In the South Valley pumpkin harvest is in full swing and the crop is looking better than it has in years. Autumn colors may be hard to find, but the South Valley is falling for the season change and getting ready for a time-honored tradition.

"What we try to do is provide good family entertainment so you can come spend the time with your kids and make some memories in the process and take a pumpkin home." Kirk Vossler of Vossler Farms said.

When it comes to this year's pumpkin harvest, it's all treat and no tricks at Vossler Farms. Vossler said he and his family prepare all year for this season. And despite a number of challenges, including the drought boosting production costs, he said this year is a quality crop.

"I don't think this summer as been as bad as it's been in the past," Vossler said. "And it seemed like it got a little cooler earlier and that helps in terms of the pumpkin putting weight on they develop a thicker shell when it gets cooler at night so that helps too."

It's a stark contrast from last year's nationwide pumpkin shortage. In Illinois, heavy rain destroyed much of the crop. While in California, the second-largest pumpkin producer in the US, the crop sprouted early because of the warm winter.

GIVEN TASK 1. In one to three sentences, explain what the pumpkin harvest report gives as the causes of last year's shortage in Illinois and in California.
GIVEN TASK 2. Write the next part of the pumpkin harvest report, picking up after its final sentence.
The records that come next are not needed for any of this.

PROVIDED MATERIAL.
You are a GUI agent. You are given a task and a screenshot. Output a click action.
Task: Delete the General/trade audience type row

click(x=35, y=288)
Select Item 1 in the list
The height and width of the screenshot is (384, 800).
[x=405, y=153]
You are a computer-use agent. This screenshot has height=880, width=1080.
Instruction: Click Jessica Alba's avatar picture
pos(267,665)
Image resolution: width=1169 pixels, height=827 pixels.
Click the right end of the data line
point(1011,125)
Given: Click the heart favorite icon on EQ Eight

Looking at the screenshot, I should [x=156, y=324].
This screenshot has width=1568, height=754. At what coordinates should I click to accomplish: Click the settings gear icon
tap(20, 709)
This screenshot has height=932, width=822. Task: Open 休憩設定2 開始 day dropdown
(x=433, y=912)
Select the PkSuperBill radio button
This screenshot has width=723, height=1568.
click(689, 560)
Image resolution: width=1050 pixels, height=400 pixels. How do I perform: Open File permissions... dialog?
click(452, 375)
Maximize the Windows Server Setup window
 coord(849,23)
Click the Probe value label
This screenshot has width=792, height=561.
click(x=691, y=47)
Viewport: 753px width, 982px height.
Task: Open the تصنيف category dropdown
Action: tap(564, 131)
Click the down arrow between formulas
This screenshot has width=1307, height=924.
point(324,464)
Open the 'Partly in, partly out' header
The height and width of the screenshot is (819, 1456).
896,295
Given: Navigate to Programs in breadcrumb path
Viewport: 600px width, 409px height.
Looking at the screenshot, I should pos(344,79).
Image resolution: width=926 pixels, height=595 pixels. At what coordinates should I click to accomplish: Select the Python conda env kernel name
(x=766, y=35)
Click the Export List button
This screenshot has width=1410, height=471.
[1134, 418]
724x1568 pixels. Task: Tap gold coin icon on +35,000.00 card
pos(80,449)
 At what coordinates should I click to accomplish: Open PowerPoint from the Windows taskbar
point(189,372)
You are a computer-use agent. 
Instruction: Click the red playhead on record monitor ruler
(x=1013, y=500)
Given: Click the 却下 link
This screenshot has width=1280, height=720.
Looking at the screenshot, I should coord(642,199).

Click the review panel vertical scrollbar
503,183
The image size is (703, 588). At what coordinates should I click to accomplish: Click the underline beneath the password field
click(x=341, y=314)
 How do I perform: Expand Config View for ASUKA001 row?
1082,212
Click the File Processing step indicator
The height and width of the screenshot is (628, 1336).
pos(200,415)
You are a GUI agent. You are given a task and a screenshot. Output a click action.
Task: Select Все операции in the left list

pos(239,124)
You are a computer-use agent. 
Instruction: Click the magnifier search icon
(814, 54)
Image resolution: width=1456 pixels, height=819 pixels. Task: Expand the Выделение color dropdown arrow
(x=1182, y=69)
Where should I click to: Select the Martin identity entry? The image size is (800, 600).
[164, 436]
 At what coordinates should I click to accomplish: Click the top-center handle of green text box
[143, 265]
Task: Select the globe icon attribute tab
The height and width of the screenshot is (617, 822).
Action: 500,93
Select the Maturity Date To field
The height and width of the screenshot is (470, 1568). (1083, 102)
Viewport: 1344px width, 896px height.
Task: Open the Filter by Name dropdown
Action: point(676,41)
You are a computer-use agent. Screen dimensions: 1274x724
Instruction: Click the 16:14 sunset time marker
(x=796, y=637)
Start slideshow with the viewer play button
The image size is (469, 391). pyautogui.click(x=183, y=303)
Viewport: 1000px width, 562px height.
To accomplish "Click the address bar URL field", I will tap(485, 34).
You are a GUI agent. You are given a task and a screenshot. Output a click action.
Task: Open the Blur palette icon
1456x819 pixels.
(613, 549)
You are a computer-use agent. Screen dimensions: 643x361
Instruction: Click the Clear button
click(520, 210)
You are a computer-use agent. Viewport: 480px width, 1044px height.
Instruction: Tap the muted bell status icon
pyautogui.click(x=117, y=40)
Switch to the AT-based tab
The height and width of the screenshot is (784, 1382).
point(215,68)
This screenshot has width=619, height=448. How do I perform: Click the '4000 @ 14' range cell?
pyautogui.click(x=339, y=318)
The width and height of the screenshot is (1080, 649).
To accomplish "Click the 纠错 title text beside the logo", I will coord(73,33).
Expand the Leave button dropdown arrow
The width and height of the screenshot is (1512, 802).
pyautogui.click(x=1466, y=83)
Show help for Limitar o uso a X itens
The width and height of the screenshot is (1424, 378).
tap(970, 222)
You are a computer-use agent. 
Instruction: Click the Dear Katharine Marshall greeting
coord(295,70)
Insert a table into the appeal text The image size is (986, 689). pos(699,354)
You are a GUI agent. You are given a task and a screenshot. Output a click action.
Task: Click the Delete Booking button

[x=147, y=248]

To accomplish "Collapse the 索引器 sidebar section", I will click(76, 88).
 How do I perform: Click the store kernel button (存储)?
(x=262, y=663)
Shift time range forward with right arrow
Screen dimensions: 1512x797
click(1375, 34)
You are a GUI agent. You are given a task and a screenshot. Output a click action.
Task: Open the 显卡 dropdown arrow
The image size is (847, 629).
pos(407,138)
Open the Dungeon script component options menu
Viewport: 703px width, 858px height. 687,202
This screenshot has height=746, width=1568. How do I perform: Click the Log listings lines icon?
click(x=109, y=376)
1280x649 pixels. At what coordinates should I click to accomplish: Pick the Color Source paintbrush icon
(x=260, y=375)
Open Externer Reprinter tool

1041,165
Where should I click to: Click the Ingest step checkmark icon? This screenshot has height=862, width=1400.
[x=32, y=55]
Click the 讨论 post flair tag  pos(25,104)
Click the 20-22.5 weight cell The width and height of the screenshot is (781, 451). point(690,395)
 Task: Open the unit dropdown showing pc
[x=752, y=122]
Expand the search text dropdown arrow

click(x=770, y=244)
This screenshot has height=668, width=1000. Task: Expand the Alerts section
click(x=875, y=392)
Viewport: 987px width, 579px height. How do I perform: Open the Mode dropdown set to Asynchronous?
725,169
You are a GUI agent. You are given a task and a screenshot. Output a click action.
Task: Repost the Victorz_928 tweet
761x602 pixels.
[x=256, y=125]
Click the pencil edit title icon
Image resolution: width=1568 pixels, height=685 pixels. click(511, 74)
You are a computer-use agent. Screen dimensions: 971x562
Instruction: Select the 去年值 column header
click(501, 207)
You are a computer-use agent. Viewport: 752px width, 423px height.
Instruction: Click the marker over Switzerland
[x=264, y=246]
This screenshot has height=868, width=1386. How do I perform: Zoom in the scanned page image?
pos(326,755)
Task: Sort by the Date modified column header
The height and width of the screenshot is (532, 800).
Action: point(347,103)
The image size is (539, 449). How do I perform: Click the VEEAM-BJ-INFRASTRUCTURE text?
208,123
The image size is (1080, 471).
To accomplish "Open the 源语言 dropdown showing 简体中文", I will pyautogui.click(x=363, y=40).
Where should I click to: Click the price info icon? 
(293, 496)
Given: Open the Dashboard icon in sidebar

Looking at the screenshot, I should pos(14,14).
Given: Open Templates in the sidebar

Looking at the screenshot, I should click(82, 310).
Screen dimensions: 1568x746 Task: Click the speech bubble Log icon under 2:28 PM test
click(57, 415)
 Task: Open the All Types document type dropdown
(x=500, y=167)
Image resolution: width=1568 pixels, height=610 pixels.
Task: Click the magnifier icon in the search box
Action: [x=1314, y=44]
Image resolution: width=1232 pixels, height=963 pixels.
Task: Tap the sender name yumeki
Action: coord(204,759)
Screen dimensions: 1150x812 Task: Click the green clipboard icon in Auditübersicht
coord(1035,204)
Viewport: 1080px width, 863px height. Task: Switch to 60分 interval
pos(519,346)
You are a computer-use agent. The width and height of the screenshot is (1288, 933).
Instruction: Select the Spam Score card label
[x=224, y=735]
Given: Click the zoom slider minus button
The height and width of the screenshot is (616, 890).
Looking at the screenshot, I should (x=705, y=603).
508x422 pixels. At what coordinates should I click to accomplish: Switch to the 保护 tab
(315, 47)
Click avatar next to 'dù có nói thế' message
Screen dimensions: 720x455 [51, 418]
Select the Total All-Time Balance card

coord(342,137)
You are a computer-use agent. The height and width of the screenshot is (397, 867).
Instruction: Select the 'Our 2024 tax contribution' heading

WRITTEN REPLY 1. In Illinois, heavy rain destroyed much of the pumpkin crop. In California, the second-largest pumpkin producer in the US, the crop sprouted early because of the warm winter.

WRITTEN REPLY 2.
Though water typically dominates the decision-making process for farmers, Vossler made this year's crop smaller in response to sales.

"I had to back off a little bit from what I did last year," he said. "Last year I had a 20-acre field and I didn't end up selling them. I ended up disking up a little more than what a guy is comfortable with."

Depending on the variety, it takes about 90 to 120 days to grow a pumpkin. As for when it's perfect for picking, it has to be about two-thirds orange.

"Well right now I have about eight or 10 guys down there and they go through and cut the pumpkins ready loose off the vine," Vossler said. "And then they'll stack them."

To avoid sun exposure and unseasonably warm temperatures, they cover the pumpkins with vines.

"The sun will just destroy them if they sit out there a couple of days they'll get soft they'll melt and they won't be any good," Vossler said.